Was LRB TBDR or was it just tiling?
I'm terribly sorry but I laughed out loud when I read this. You can't categorize Larrabee's hardware one way or the other. Aside from the dedicated texture units it is highly generic and can be used any way you like. Whether or not Intel's default driver was intended to be TBDR-based or not, or some form of hybrid or configurable renderer, that's a whole other question.
I think some form of tiling is a must for rendering on something with a CPU-like cache hierarchy/bandwidth. Why is it not suitable w/tessellation?
Again I wouldn't say anything is a "must". There are cases where forms of tiling help a lot and other cases where not tiling avoids wasting cycles and power. And that's the beauty of a unified architecture; you can do things in much smarter ways tailored to the situation. The hardware doesn't impose one approach on you. GPUs have already given up fixed-function vertex and pixel processing for something much better, despite the cost, and now we're getting closer to the point where the rendering processes themselves will cease to be fixed-function. For better.

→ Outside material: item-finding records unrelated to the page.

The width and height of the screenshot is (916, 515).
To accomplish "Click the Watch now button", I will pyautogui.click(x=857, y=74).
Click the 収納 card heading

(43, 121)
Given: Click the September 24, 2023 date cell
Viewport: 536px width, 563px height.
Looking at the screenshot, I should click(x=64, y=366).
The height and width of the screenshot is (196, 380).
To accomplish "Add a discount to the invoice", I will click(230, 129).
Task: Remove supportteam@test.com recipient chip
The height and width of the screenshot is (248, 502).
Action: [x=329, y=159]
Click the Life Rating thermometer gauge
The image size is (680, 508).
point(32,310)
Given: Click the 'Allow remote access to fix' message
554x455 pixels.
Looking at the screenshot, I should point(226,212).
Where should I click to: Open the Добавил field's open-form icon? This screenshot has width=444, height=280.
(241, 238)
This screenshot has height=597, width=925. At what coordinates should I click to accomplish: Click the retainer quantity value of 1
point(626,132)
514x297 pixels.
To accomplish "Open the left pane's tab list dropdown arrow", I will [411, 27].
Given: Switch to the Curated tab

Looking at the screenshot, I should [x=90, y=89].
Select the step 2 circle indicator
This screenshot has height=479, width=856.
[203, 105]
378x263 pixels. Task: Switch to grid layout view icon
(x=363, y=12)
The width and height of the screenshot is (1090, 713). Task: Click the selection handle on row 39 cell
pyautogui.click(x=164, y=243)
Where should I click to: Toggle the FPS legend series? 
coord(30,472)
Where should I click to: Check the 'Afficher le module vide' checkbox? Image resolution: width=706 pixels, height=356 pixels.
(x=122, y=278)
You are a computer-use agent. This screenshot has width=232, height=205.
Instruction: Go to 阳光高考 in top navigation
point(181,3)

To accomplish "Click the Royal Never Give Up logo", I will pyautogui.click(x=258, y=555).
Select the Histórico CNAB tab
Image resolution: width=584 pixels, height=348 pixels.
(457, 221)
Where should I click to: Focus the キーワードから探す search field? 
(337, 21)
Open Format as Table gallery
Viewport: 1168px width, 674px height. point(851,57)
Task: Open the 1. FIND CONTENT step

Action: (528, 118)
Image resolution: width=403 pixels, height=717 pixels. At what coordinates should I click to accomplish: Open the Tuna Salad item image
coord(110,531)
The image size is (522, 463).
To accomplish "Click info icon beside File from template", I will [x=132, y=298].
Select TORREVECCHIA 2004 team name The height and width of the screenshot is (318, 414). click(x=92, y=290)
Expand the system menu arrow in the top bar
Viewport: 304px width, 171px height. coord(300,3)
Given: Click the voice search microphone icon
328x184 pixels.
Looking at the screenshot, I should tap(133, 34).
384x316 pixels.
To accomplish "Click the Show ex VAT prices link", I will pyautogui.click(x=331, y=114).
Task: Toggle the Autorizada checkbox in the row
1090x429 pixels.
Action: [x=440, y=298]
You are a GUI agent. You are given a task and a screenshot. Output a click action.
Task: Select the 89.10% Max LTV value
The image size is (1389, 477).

I hope this clarifies why I think it would potentially derail the discussion to respond to why TBDR is not well suited for tessellated geometry. You can find some answers/opinions here:
Early Z IMR vs TBDR - tessellation and everything else.
Further thoughts on fixed function ISA:
What's most useful for acceleration compressed textures? How about table lookup/shuffles over quantities below 8-bits? Or using different index widths vs access widths? I use the 8-bit lookup instructions in NEON a fair amount, but often (for graphics things) what I really want to do is lookup 16-bit values with an 8-bit index, requiring two lookups and an interleave. Sometimes what I really want is to lookup 16-bit values using only 4-bit indexes. Parallel pext helps a lot with this, but being able to do it directly is even better.
Note that GPUs dropped support for palletized textures, despite being a perfectly useful way to compress textures
if you have custom pallets per texture. It's really the latter restriction that killed this feature, because it can't be done efficiently in dedicated hardware when you're constantly sampling from different textures. That is, it can't be done more efficiently than a generic gather operation from memory.
So gather and PDEP/PEXT are all you can hope for. AVX2's gather is limited to 32-bit indices, but in a couple more silicon shrinks there might be timing room to lower that down without affecting latency. For 4-bit to 16-bit lookup an in-register permute (
vpermd) should be of great help already.